MANF是一新型神经营养因子，内质网应激上调其表达与分泌，但它与肿瘤的关系未见报道。我们在筛选与MANF相互作用的蛋白时，发现MANF可与p65（NF-kB的一个亚单位）相互作用，而后者与肿瘤的发生密切关系，提示MANF可能参与了肿瘤的调控。我们的前期研究也发现，MANF的表达水平与肝细胞癌（HCC）患者的存活有关，推测MANF可能是一个抑癌因子，通过与p65的相互作用来抑制肿瘤的发生发展。为此，我们拟在200例HCC中检测MANF的表达，并比较与血清中MANF的水平是否一致，以此评估MANF是否可以作为血清学诊断指标；在肝癌细胞株上通过过表达和敲低MANF来证明MANF对肝癌细胞恶性生物学行为的抑制；在肝脏特异性敲除MANF基因的小鼠模型上，用化学剂诱导肝癌，通过与野生型小鼠肿瘤诱导时间和程度的比较，来验证MANF的抑癌作用；从MANF对NF-kB信号通路的调节来探讨MANF的抑癌机制。
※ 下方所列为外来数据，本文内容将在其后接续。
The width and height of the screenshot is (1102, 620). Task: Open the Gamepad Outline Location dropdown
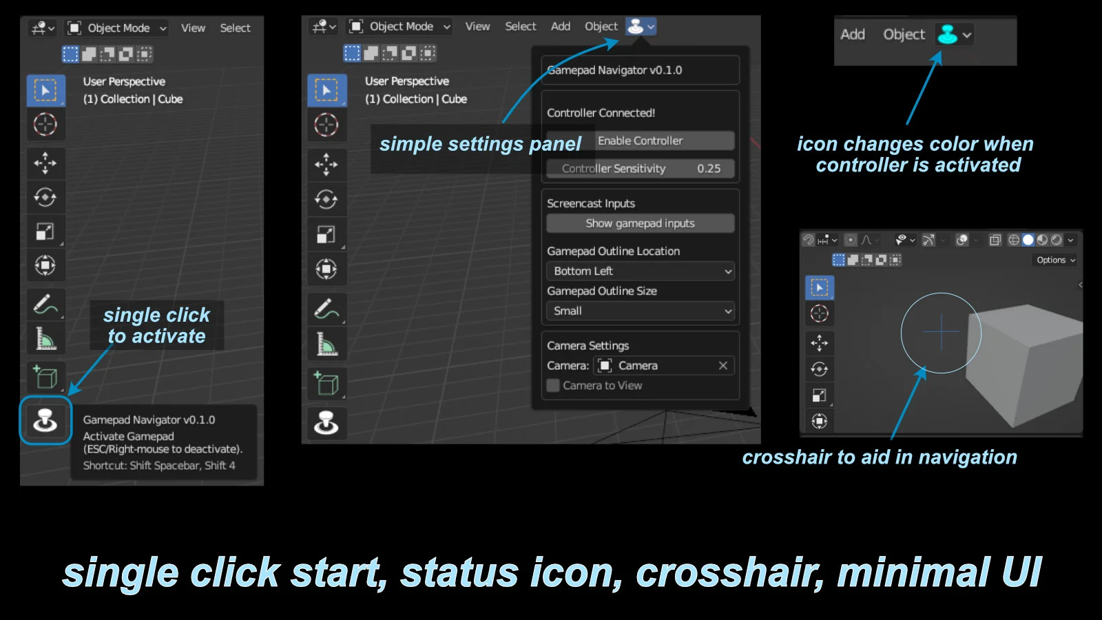(639, 271)
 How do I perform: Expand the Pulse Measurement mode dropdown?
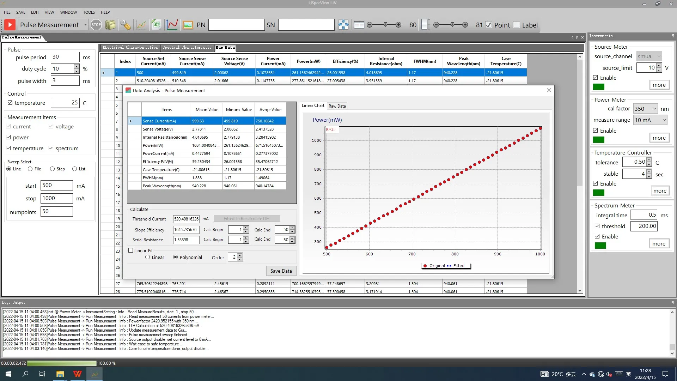pos(85,25)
MANF is a new neurotrophic factor. ER stress up-regulates MANF expression and secretion. However, whether MANF play a role in carcinogenesis is unknown. On screening the proteins interacting with MANF by using of yeast two-hybrid assay, we found MANF directly interacts with p65 (a subunit of NF-kB). It was well known NF-kB pathway is involved in carcinogenesis. Therefore, it is reasonable to assume that MANF may be associated with carcinogenesis. To test it, we detected the cancer tissues from 150 pateints by using of immunohistochemistry assay. We found that the level of MANF was reduced in the hepatocelluler cancer (HCC) in large part of patients（74.7%）. In small number of patients with high MANF level, the rate of survival was significantly increased, compared with the control (p=0.022). This result suggests that MANF probably is a tumor suppressor, and MANF may inhibit carcinogenesis and development by regulating NF-kB pathway. To prove the hypothesis, we firstly detect the levels of MANF in liver tissues and serum of 200 patients by using immunohistochemistry and ELISA, respectively. The change trends of MANF were compared in the liver tissues and serum. Based on this result, we will figure out whether MANF becomes a serum biomarker. Secondly, we will investigate the effects of MANF on the carcinogenesis and the malignant biological behavior, including migration, invasion, and metastasis in hepatoma cell lines. Thirdly, we will verify the tumor suppressive effect of MANF in the specific liver MANF knockout mice. In the MANF knockout mice, liver cancer was induced by diethylnitrosamine and CCl4. Finally, we will explore the mechanisms by which MANF suppresses the carcinogenesis and development via interacting with p65. This study will find a new tumor suppressor and discover a novel mechanism in liver carcinogenesis.